■ TASK TO CARRY OUT ■
Begin at the line with "Given: Click the SYSTEM group icon" and write out every line after it, exactly, through the last line below, adding nothing.

(DATA RECORDS)

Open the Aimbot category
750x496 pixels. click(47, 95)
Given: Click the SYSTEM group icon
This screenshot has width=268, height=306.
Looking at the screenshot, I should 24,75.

(End DATA RECORDS)

■ ANSWER SPACE ■
Given: Click the SYSTEM group icon
This screenshot has width=268, height=306.
Looking at the screenshot, I should 24,75.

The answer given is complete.